Log Periodic Aerials
What is a Log Periodic Aerial?
We are often asked “What is a Log Periodic Aerial?” and “Should I be using a Log Periodic Aerial?”
Log periodic aerials are used for the reception of Digital Terrestrial TV services such as Freeview
As you can see from the image they look slightly different to a conventional ‘old style’ TV aerial with the rear reflectors that we often see on top of chimneys. One customer once described them to looking like a fishbone. Don’t be put off as a Log Periodic can perform just as well if not better then a Yagi style TV aerial.
A Log Periodic TV aerial offers many benefits over traditional wideband TV aerials. Most notably, you’ll get more consistent signal levels across all Freeview multiplexes, as Log Periodic aerials have a flat signal gain characteristic. This means they work equally well on all UHF TV channels – making them truly “wideband”. By contrast, most wideband “yagi” antennas work less well on the lower Group A UHF channels.
Triax Log Periodics are well built and resistant to element damage, making them ideal for caravan or boat installation where the antenna is frequently taken down and equally suitable for home installation in a loft or outdoors.
A Log Periodic TV aerial is perfect for digital reception as it rejects impulse noise much better than a traditional Yagi aerial. Impulse noise is the largest cause of picture freezing and signal dropout on Freeview reception. Logs also offer much improved rejection of unwanted signals from other transmitters eminating from the back or side of the aerial – due to the Log Periodic’s tight polar diagram.

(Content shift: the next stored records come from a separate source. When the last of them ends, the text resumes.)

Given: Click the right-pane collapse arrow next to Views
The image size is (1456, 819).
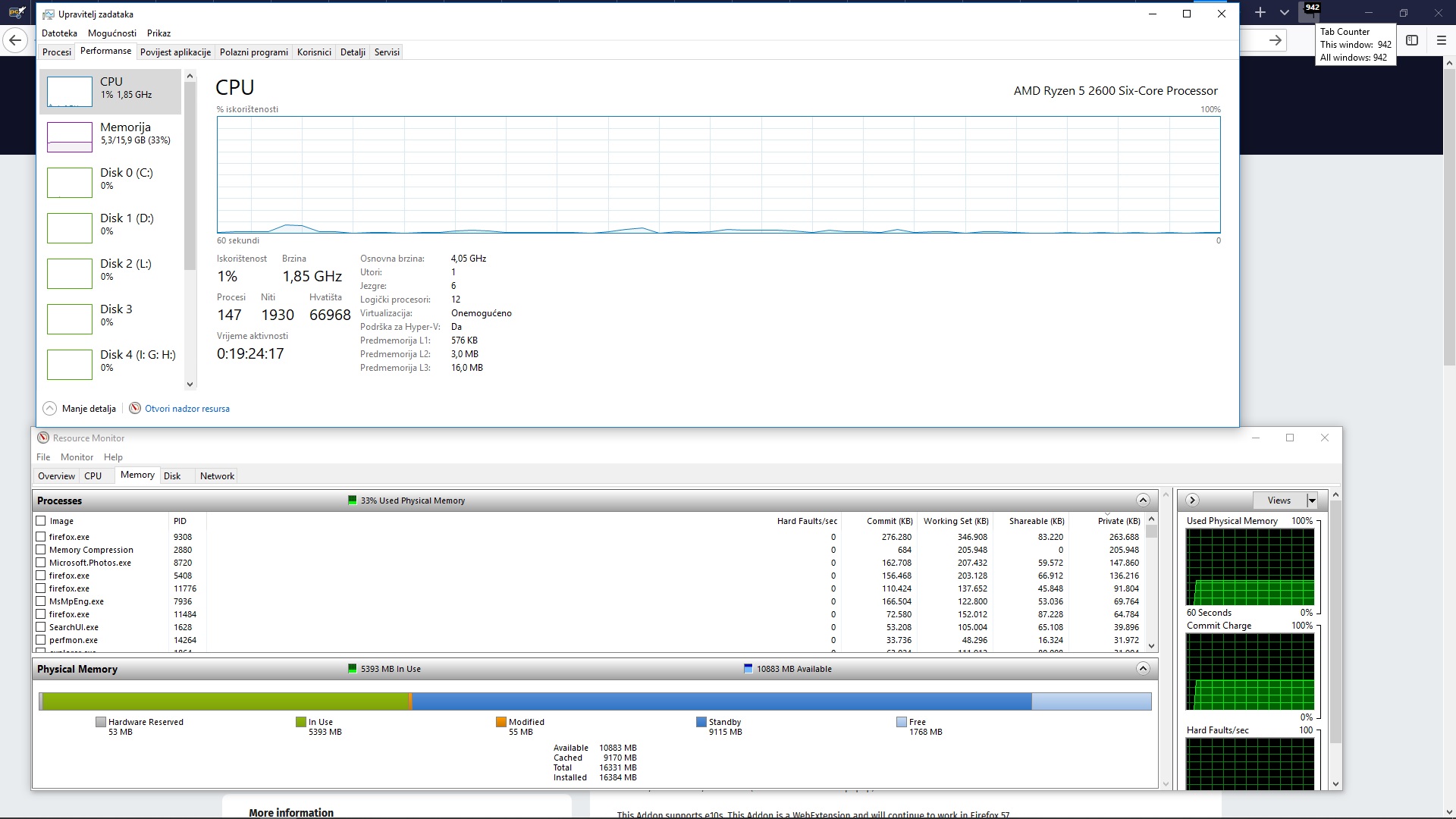Looking at the screenshot, I should tap(1192, 500).
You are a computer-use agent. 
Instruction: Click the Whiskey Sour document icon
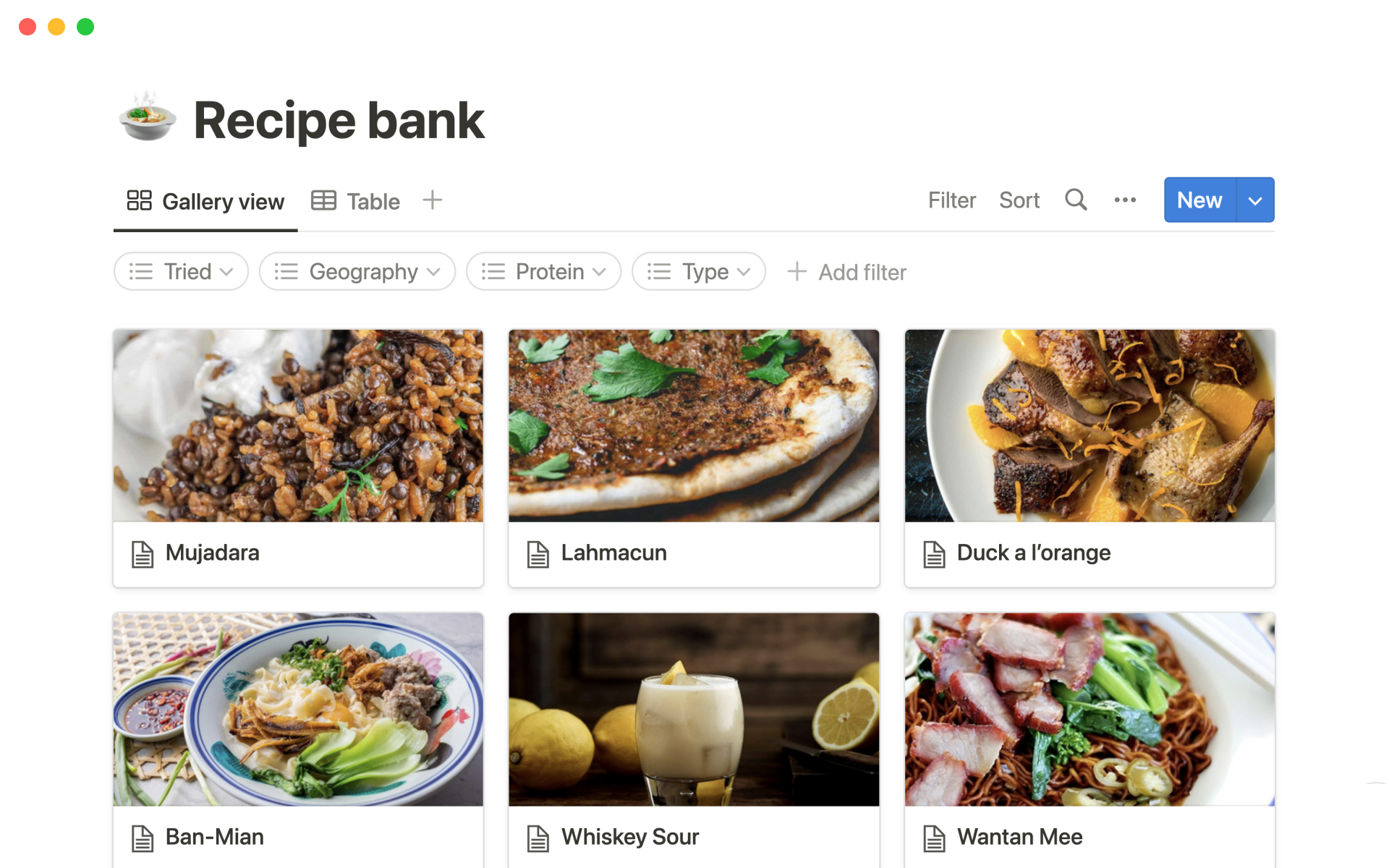[538, 838]
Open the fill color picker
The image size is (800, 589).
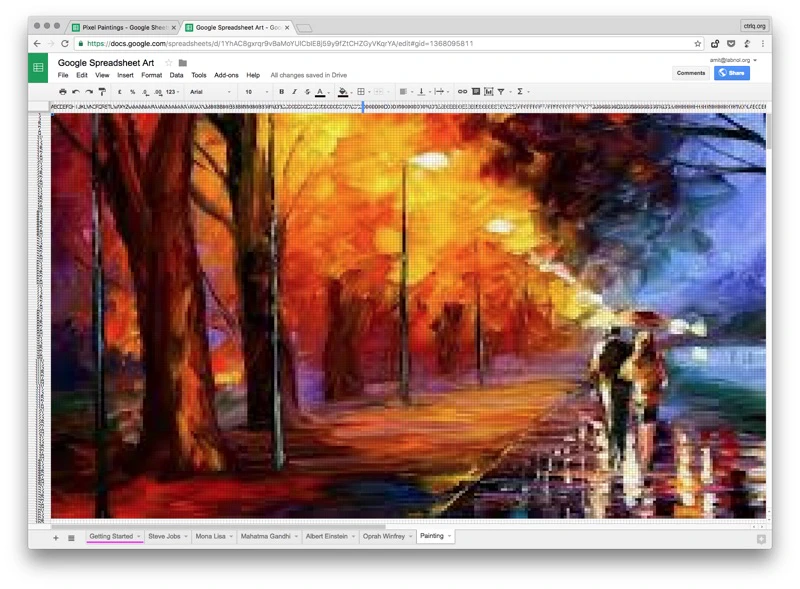click(344, 91)
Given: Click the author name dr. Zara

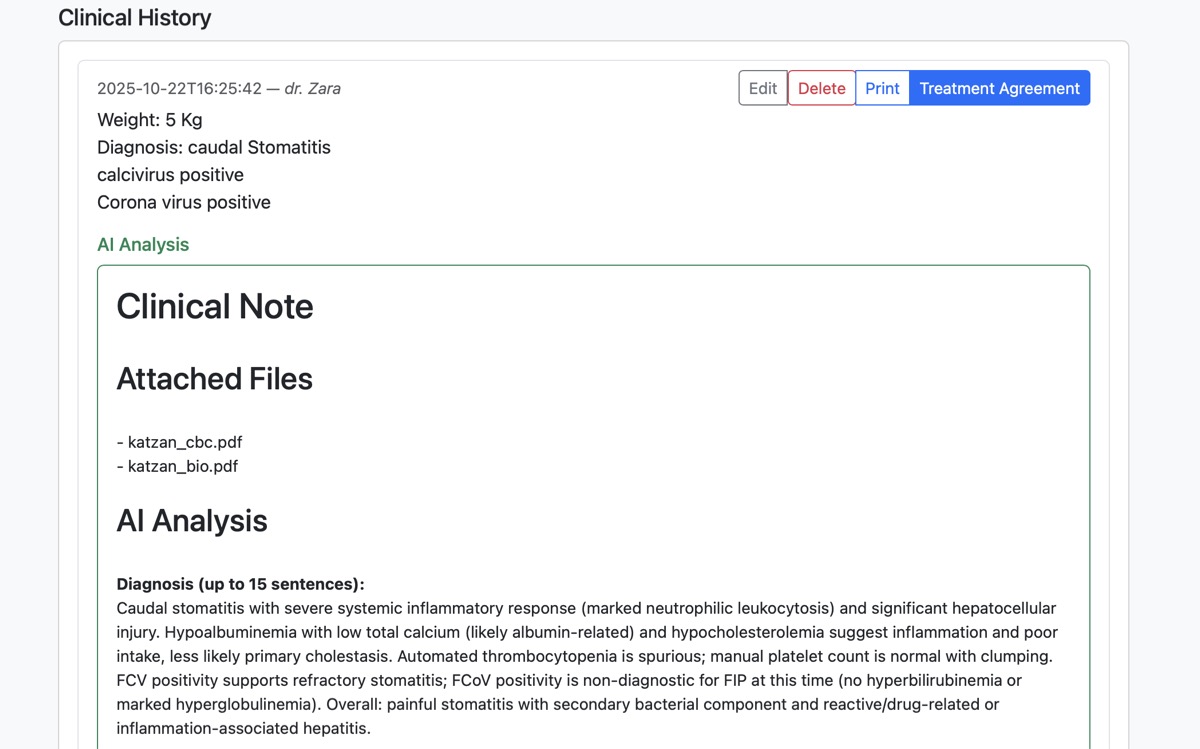Looking at the screenshot, I should pyautogui.click(x=312, y=88).
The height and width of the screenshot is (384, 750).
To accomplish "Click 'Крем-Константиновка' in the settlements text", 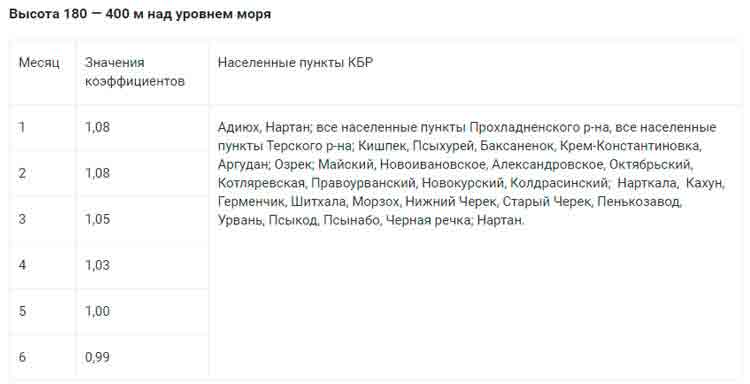I will (629, 146).
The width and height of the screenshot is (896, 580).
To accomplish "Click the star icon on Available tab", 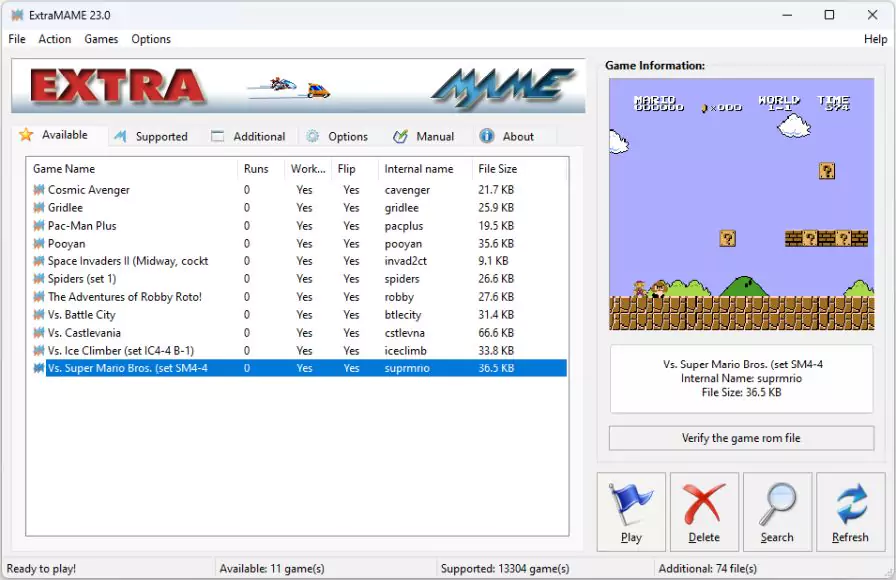I will pos(26,135).
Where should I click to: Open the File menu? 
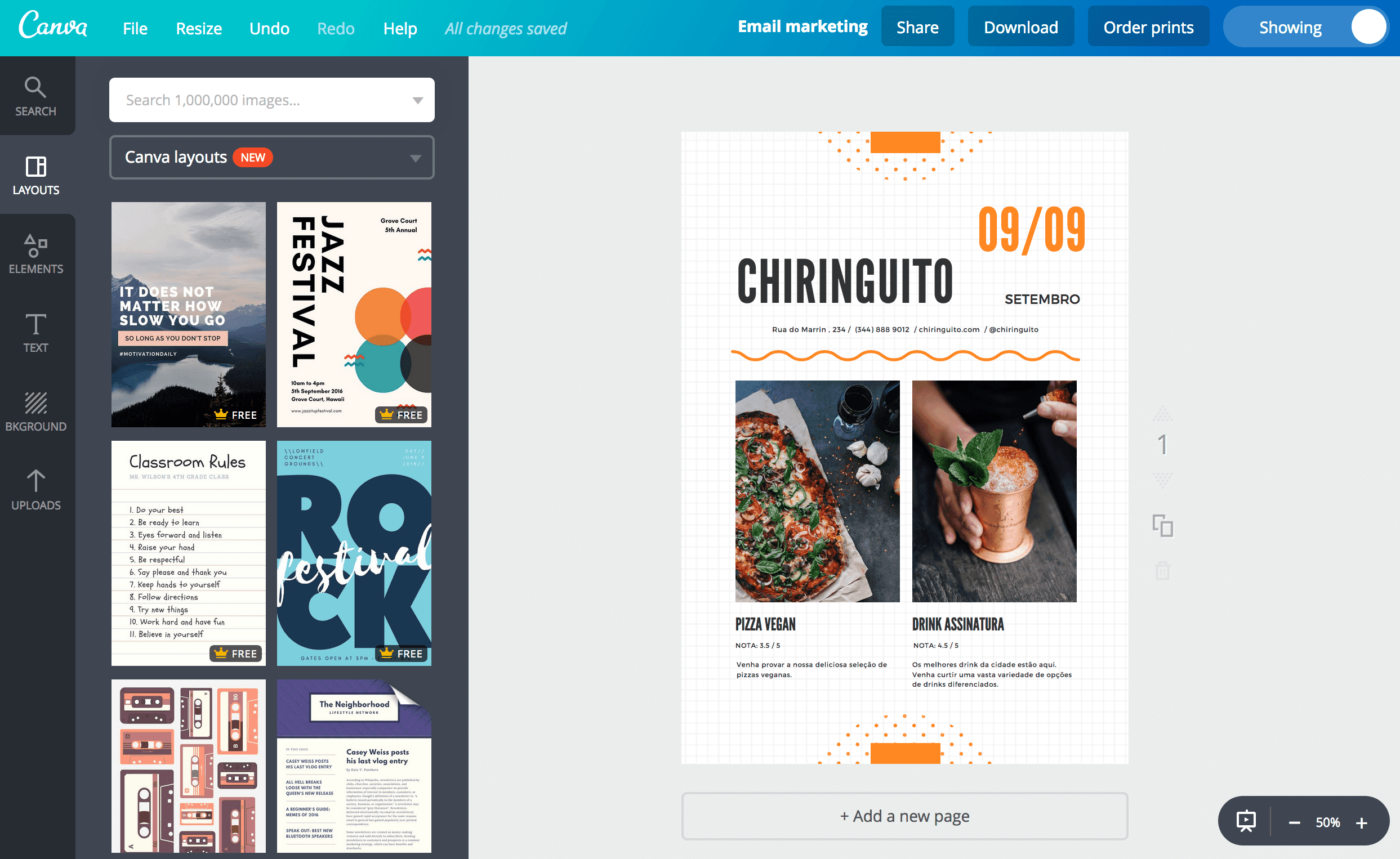[133, 27]
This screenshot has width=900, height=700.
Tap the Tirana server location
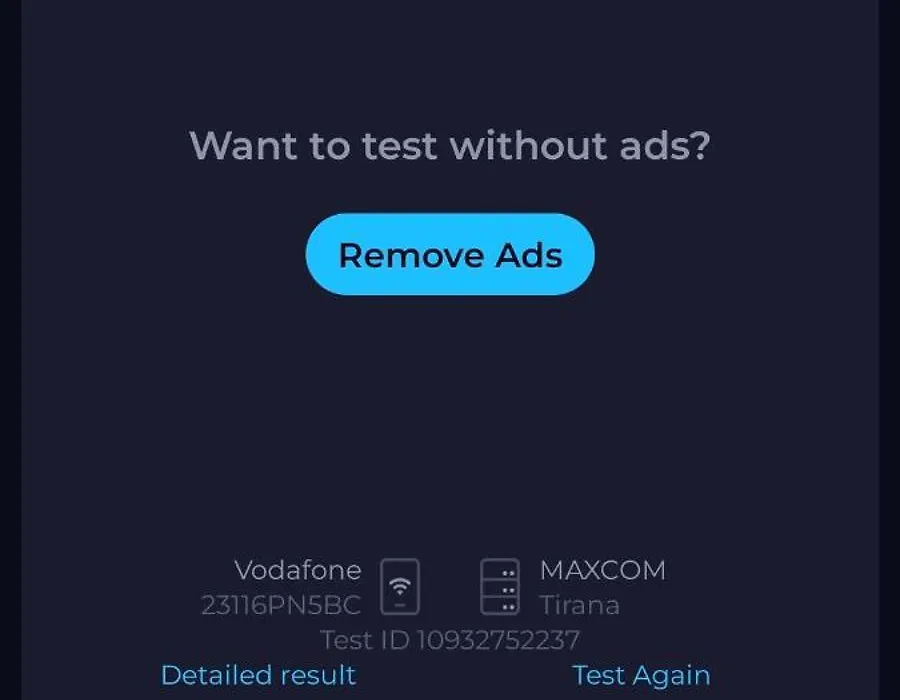[580, 605]
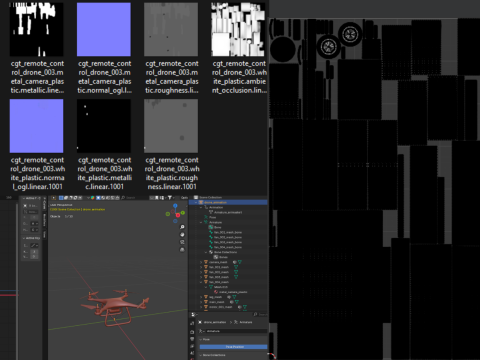Image resolution: width=480 pixels, height=360 pixels.
Task: Click the perspective/orthographic grid icon in viewport
Action: tap(182, 250)
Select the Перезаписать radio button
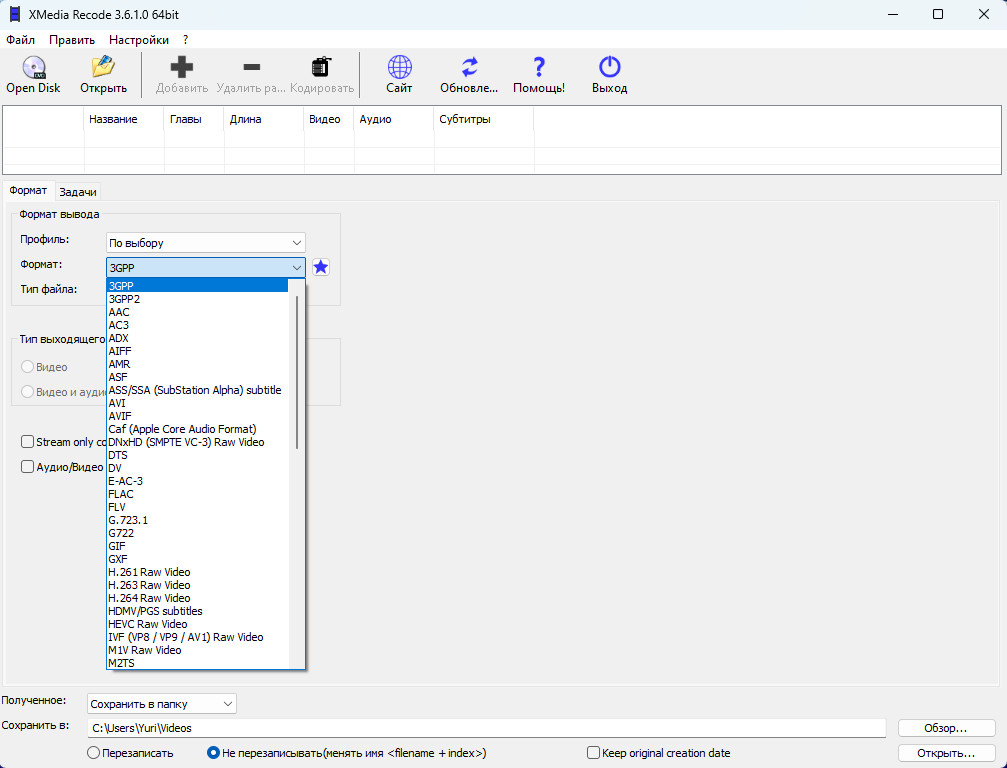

A good quality log periodic like the Triax TL 28F, will work well on all UK TV channels and be suitable for use on all main and relay TV transmitters in the UK. It is light and easy to install in a loft space or outdoors and can be mounted with vertical or horizontal polarisation.
As there is no large reflector, the wind loading on a Log Periodic aerial is much less than with a traditional Yagi TV aerial, so the aerial can often be mounted on a longer pole leading to much better results than much larger more visually obtrusive aerials. This often amply makes up for the fact that the Triax TL 28F has slightly lower signal gain on the Group B and Group C/D UHF channels than a conventional Yagi-type wideband aerial.